The Cognitive Advantage of Experts
Exceptional peo
ple focus, whether knowingly or unknowingly, on aspects of their reality that help them and interpret that reality in ways that are productive. The phenomenon can be seen broadly, but there’s nowhere where it has been demonstrated more definitely than in sports. This isn’t just a matter of positive thinking. It’s a matter of literally perceiving reality differently – in a way that is fresh and beneficial. The shift in perception that occurs at elite levels in sports can be readily illustrated by recent work on what makes a top performer in cricket.
* * *
At its highest levels, cricket is a ferociously demanding game. At international levels the ball can be bowled at speeds of up to 160 km/hour – that’s almost 45 metres per second. What that means is that the ball can travel the distance between bowler and batsman in less than 500 ms.

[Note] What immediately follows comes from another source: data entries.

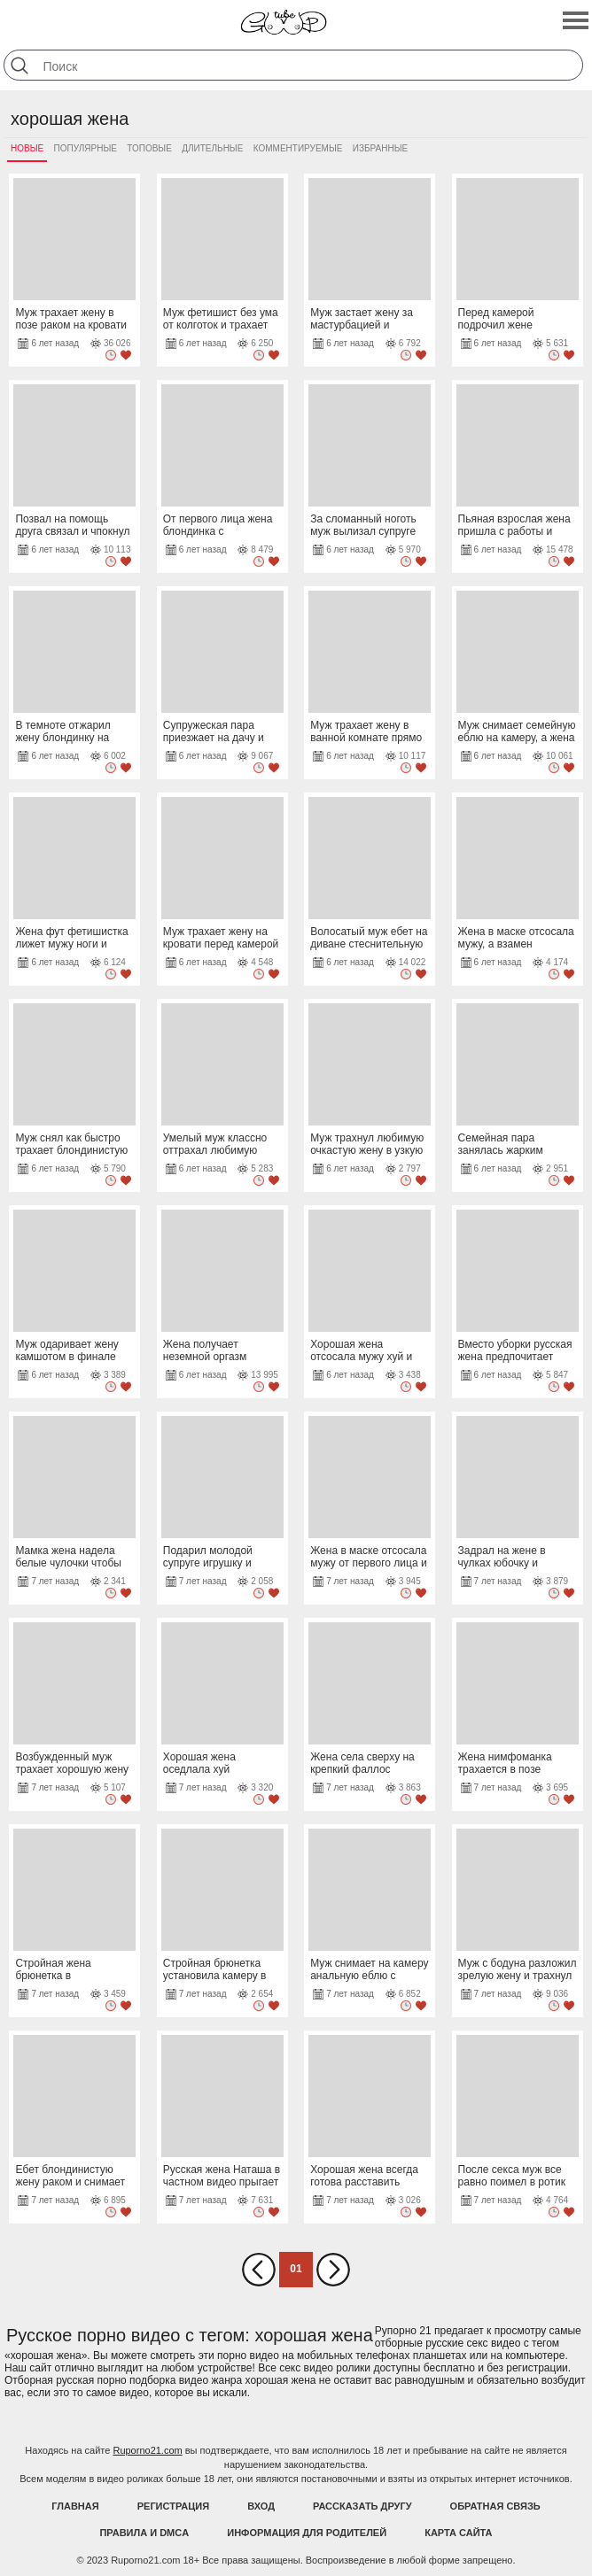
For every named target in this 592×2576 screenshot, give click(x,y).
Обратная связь (495, 2506)
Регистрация (173, 2506)
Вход (261, 2506)
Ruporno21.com (147, 2450)
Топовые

To put that in perspective, the sum total of the reaction time of the batsman (perhaps 200 ms) and the movement time of legs and bat (perhaps 700 ms) is approximately 900 ms.5
And it’s not just about the speed. Professional bowlers have an arsenal of balls they can throw at you. The ball can be made to deviate in the air as it approaches (outswinger/inswinger) or after it bounces (leg-spinner/wrong-un). Balls can be thrown full length (so that they bounce close to the batsman) or short (so that they bounce closer to the bowler). Whatever the ball, the batsman has to be there for it: positional errors have to be kept beneath 5 cm and timing errors beneath a miniscule 2 to 3 ms for successful bat-ball contact.
None of that, though, should distract from the central problem: it takes 900 ms to respond to an event that occurs in the space of a mere 500 ms. You don’t need to be a mathematician to see that – at some level – the best professional batsmen have mastered the art of the impossible.